Amano looks to future of international fuel reserves
The International Uranium Enrichment Centre (IUEC) in Angarsk, Russia will serve as a reference point for similar regional International Atomic Energy Agency (IAEA)-sponsored fuel 'banks', the Vienna-based agency's director general, Yukiya Amano, said last week. Speaking to reporters during his visit to the site of Angarsk Electrolysis Chemical Complex and IUEC on 20 June, Amano also said the IAEA may one day revisit a proposal to set up an international centre for the reprocessing of used nuclear fuel.
The guaranteed physical reserve of low-enriched uranium (LEU) maintained by Russia at the IUEC is one of several global efforts to create an assured supply of nuclear fuel. Other assurance of supply mechanisms, established with IAEA approval, include a proposed LEU fuel bank in Kazakhstan and a UK assurance of supply guarantee for supplies of LEU enrichment services. The USA also operates its own LEU reserve.
"The LEU bank in Angarsk will be a very good reference design for other regional LEU banks, which are planned to be created in the future, such as the LEU bank in Kazakhstan," Amano said, according to Nuclear.ru. The IUEC "was created very effectively and will be a model for similar projects in the future," he added.
The IAEA last week signed a transit agreement for the transport of LEU and equipment through Russia to and from an IAEA LEU bank being set up in Kazakhstan. The LEU bank, which the IAEA approved earlier this month, will be built at the Ulba Metallurgical Plant in Oskemen.
Asked whether the IAEA planned to establish other regional banks, in addition to the one planned in Kazakhstan, Amano said that this project involves "an enormous amount of work" and that his priority is its successful completion.
"The idea of reprocessing used nuclear fuel with the participation of several countries has already matured and investigations into this are under way, but I believe that this matter should be discussed in the future," Amano reportedly said. Amano was responding to the question whether international centres would be created for the various stages of the nuclear fuel cycle.
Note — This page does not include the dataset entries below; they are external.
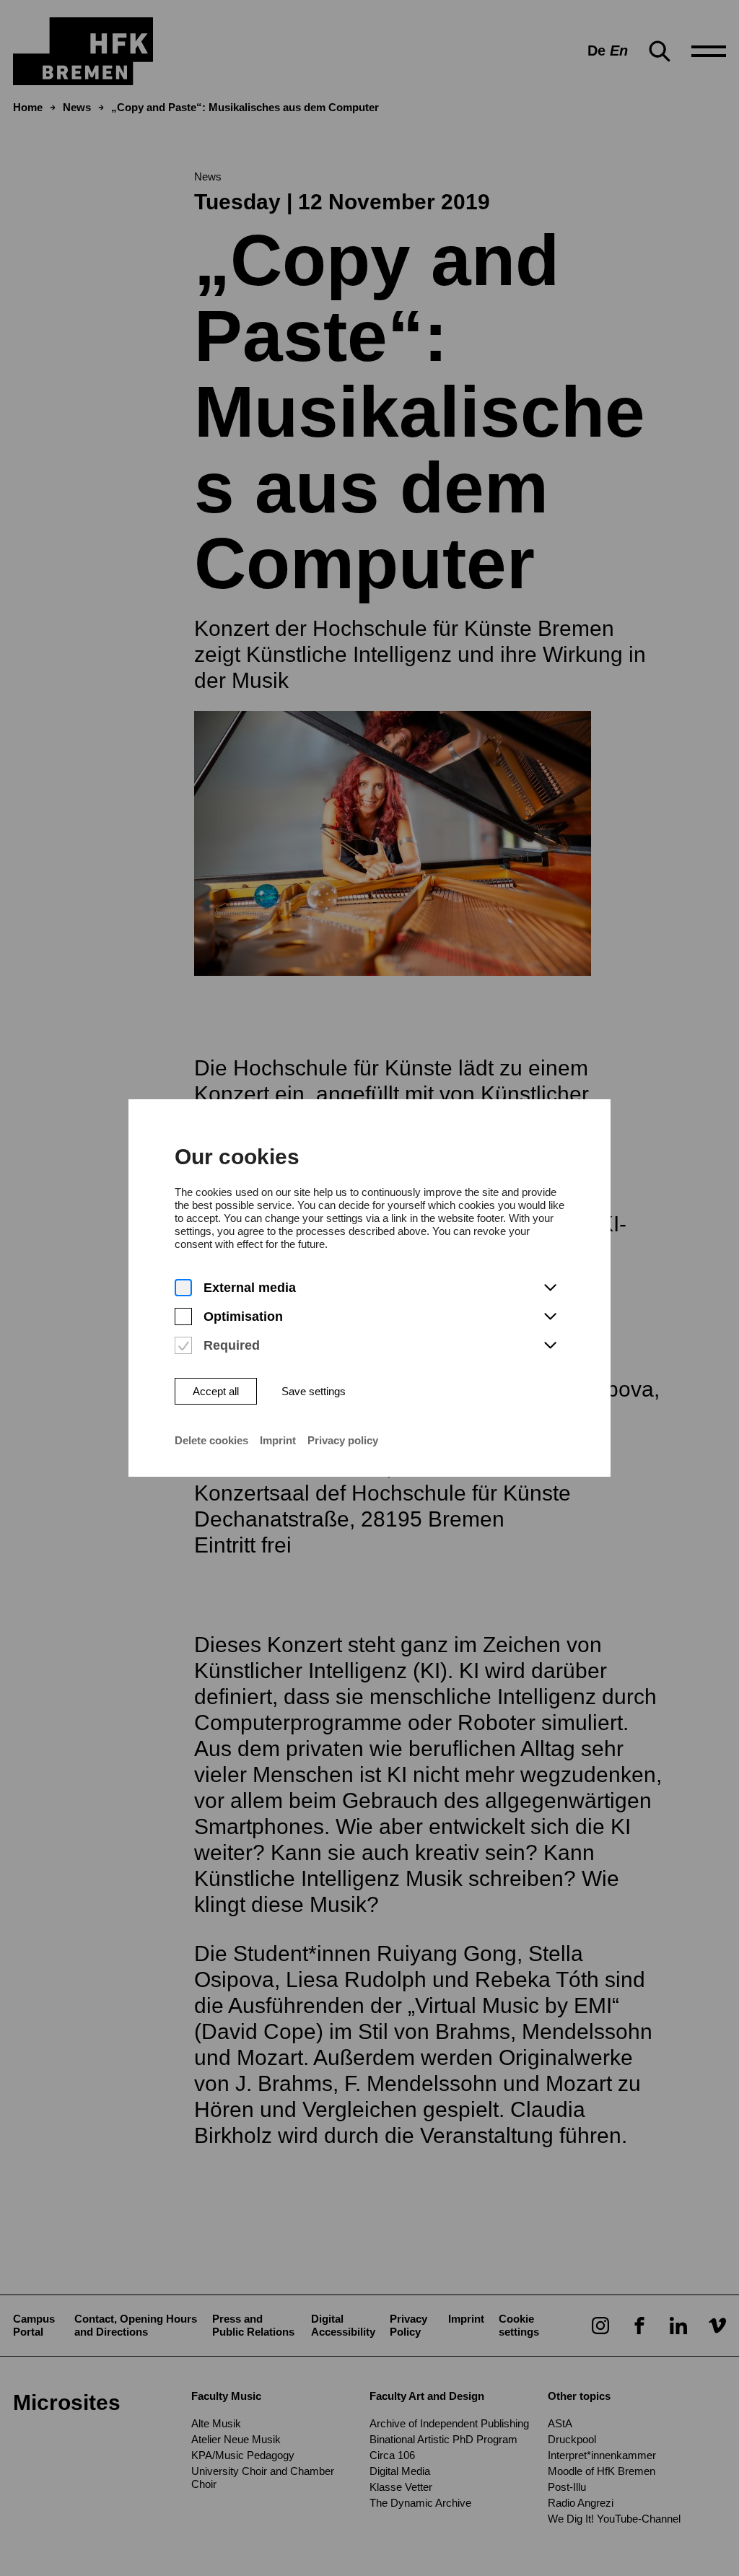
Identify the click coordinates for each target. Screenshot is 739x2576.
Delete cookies (211, 1440)
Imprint (278, 1440)
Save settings (313, 1391)
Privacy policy (342, 1440)
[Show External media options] (549, 1288)
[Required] (183, 1346)
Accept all (216, 1391)
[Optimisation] (183, 1317)
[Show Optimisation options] (549, 1317)
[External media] (183, 1288)
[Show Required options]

The final stage of the nuclear fuel cycle is "of a different nature" to the idea of an international bank of low-enriched uranium, "so there has been limited progress", he said.
Established in 2007, the IUEC provides uranium enrichment services to its shareholders through guaranteed access to the enrichment and conversion capacities of all Russian enterprises. Its creation followed Russian President Vladimir Putin's announcement the previous year of Russia's intention to develop a network of multilateral nuclear fuel cycle centers. These centers would provide assured nuclear fuel cycle services to states on a non-discriminatory basis, while limiting the proliferation of uranium enrichment technology. The IUEC was incorporated as a joint venture between Russia's Tenex and Kazakhstan's Kazatomprom.